The segment echoed complaints by some that the additions amounted to politically correct pandering. But it confounded many others who wondered why a spokeswoman for an organization known for fierce advocacy of gun rights would weigh in on programming aimed at preschoolers.

In the segment, Ms. Loesch, an outspoken conservative commentator, questioned the decision to add the new characters, including Nia, a train from Kenya. How, she asked, could the children’s show introduce “ethnic diversity” when its anthropomorphized characters are mostly trains?

“I’m really, really struggling to understand how in the world there isn’t any diversity in any of this,” she said, before showing a photo of several characters in Ku Klux Klan hoods in front of burning tracks.

“Fair, I get it,” she deadpanned in response to the image. “Thomas the Tank Engine has been a blight on race relations for far too long.”

The segment drew the beloved children’s franchise, whose story was created more than 70 years ago, into the increasingly partisan debate over diversity and multiculturalism.

In response, Mattel, which owns the Thomas the Tank Engine brand, said it had “always been a priority” for the company to promote inclusivity and kindness.

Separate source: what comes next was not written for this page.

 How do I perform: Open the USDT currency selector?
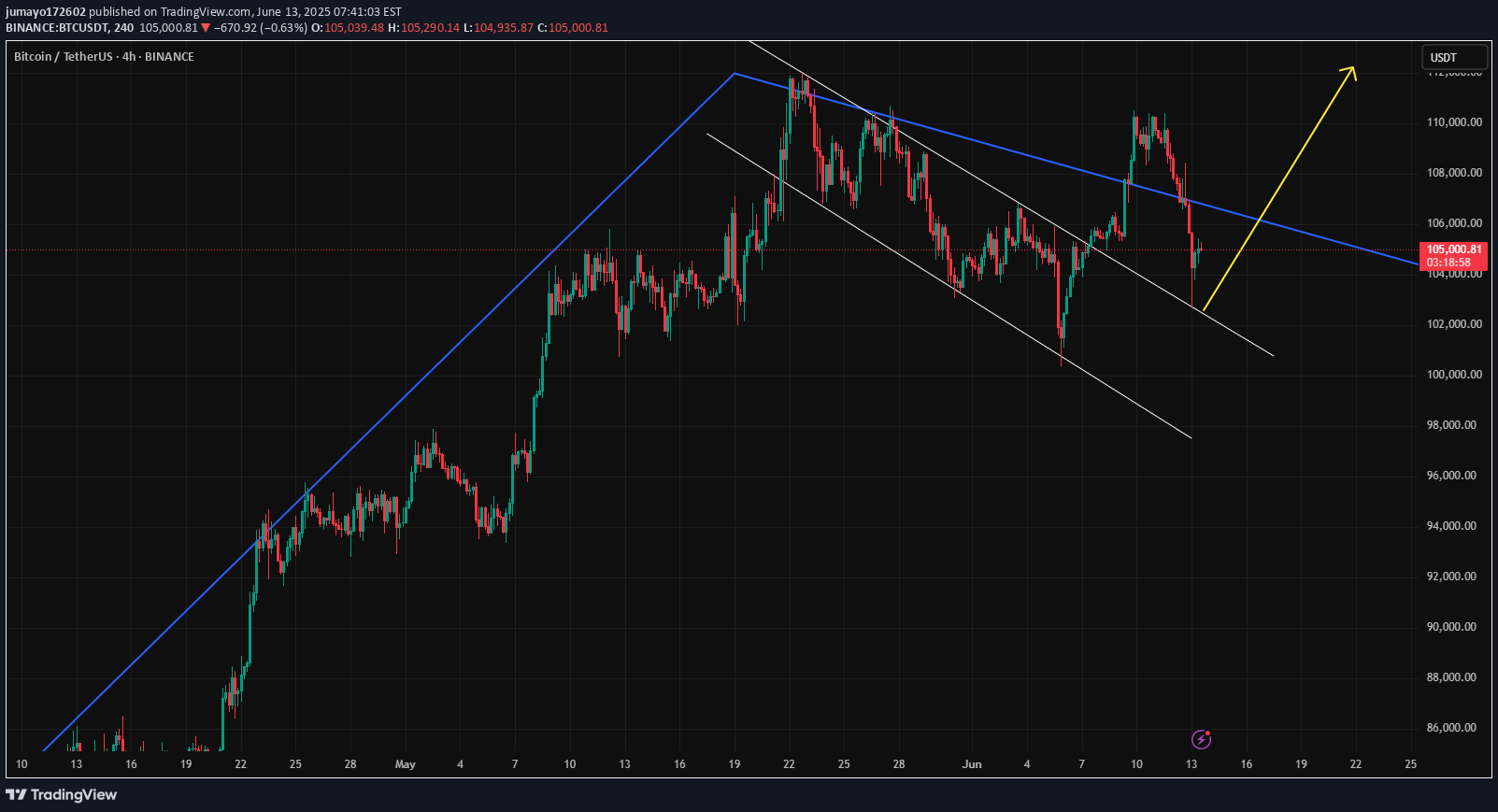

“We are not associated with images that promote hate and denounce any images of our brands that are being used to convey a message not in line with the values of the company,” it said.

“Thomas & Friends” had announced on Friday that it was adding the new characters in partnership with the United Nations, part of an effort to introduce its preschool audience to new cultures and issues.

In the show’s coming 22nd season, which begins this month on Nick Jr., the main character, Thomas the Tank Engine, will leave his home on the fictional island of Sodor for the first time in series history. He will travel to China, India and Australia, where he will meet other trains. The show will also add several new female characters.

The character Thomas the Tank Engine was invented more than 70 years ago by the Rev. W. Awdry, as a story for his son. Mr. Awdry turned the story into the first of many books in 1945, and in 1984, Thomas became the star of a new British animated show that was narrated by Ringo Starr. The show made its American debut in 1989 on PBS.

The N.R.A. did not immediately respond to a request for comment.